Les manœuvres et les pratiques antidémocratiques ne seront surmontées qu’avec la consolidation des fondements républicains modernes de l’Etat algérien, ce qui suppose la disqualification de l’islamisme et des partis/Etat. Il est plus que temps que le sigle du FLN soit restitué au patrimoine de la société algérienne et il est encore temps d’éviter de créer un nouveau parti/Etat au service de Bouteflika. La fébrilité qui s’installe dans les rouages du pouvoir, à cause de l’accumulation des problèmes dont la solution a été différée, révèle l’échec de la logique de la paix d’abord le développement ensuite. L’utopie réconciliatrice du nationalisme despotique aboutit aux mêmes conséquences que la stratégie islamiste, tandis que la dérive néolibérale reproduit et parfois aggrave les conséquences du système rentier. Dans un contexte marqué d’une part par une augmentation des importations, insoutenable sur le moyen et le long terme parce que non compensées par des exportations hors hydrocarbures suffisantes, et d’autre part par des pratiques mafieuses scandaleuses qui dévitalisent l’économie productive, publique et privée et accentuent le discrédit de l’Etat, la désespérance de la population, notamment de la jeunesse, s’accroît. Face aux menaces de désintégration nationale la solution de la crise passe par des réformes institutionnelles, économiques, sociales, culturelles audacieuses et la fondation d’une deuxième république.

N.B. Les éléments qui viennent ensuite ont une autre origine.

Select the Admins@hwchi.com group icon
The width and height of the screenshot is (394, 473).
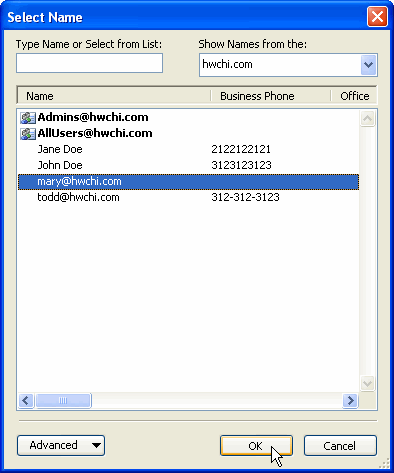[28, 118]
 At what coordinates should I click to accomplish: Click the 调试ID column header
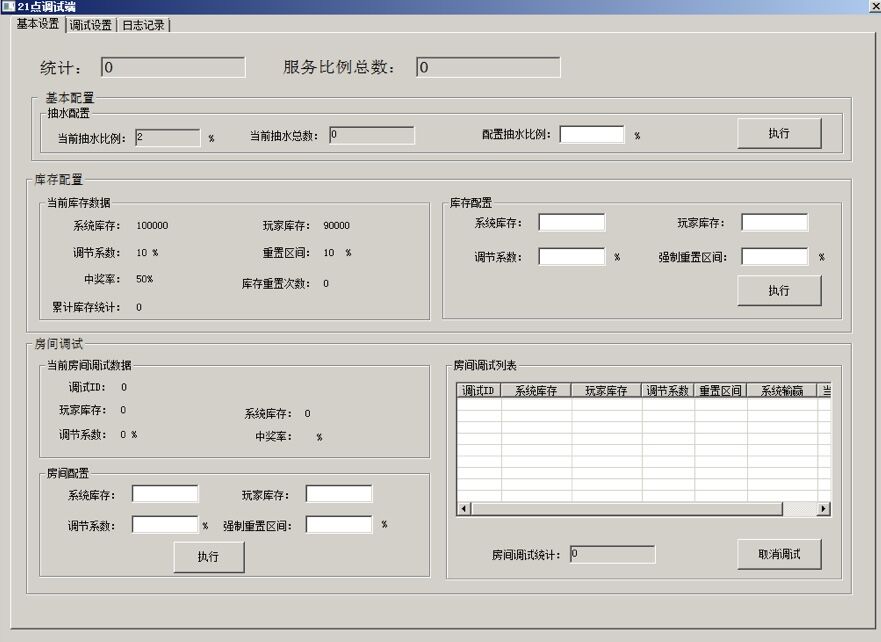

Trop faible, le camp démocratique n’est pas au niveau des exigences. Il faut engager une mobilisation consciente, démocratique autour d’une plateforme rassembleuse. Les travailleurs, les cadres, les intellectuels, les opérateurs économiques liés à la production et à l’accumulation, leurs organisations syndicales et sociales, les jeunes, toutes les forces vives doivent se mobiliser pour que puisse être mise en œuvre une politique de redressement national qui prenne en charge les exigences d’une vie digne. Les militants du MDS appellent les algériens à s’unir, s’organiser et agir partout à travers leurs syndicats, leurs associations et comités ainsi que les partis démocratiques pour prendre en  mains leur avenir. Une tâche historique les attend : basculer le système économique du néolibéralisme à la production et à l’accumulation, du parasitisme au travail, de l’ignorance au savoir et rompre ainsi définitivement avec la rente.  Les militants du MDS ne négligeront aucune inflexion démocratique susceptible de faire avancer le rapport de forces dans cette direction de progrès. Mais, une telle inflexion reste hypothétique sans refondation de l’Etat et de la classe politique et l’installation d’un pouvoir de combat démocratique dans le cadre d’une initiative consensuelle patriotique démocratique forte à laquelle les militants du MDS pourraient adhérer afin d’ouvrir les portes du changement radical. Le 5 octobre 1988 qui portait cette dernière aspiration a été usurpé. Elle est plus que jamais à l’ordre du jour. Il est clair que des tâches d’une telle qualité stratégique et d’une telle envergure historique ne peuvent être réalisées avec le maintien de la stratégie de concorde et de compromission ni avec les hommes qui sont responsables de cette dérive. Cela exige la remise en cause de cette stratégie et le départ de ses responsables. Tous ses responsables.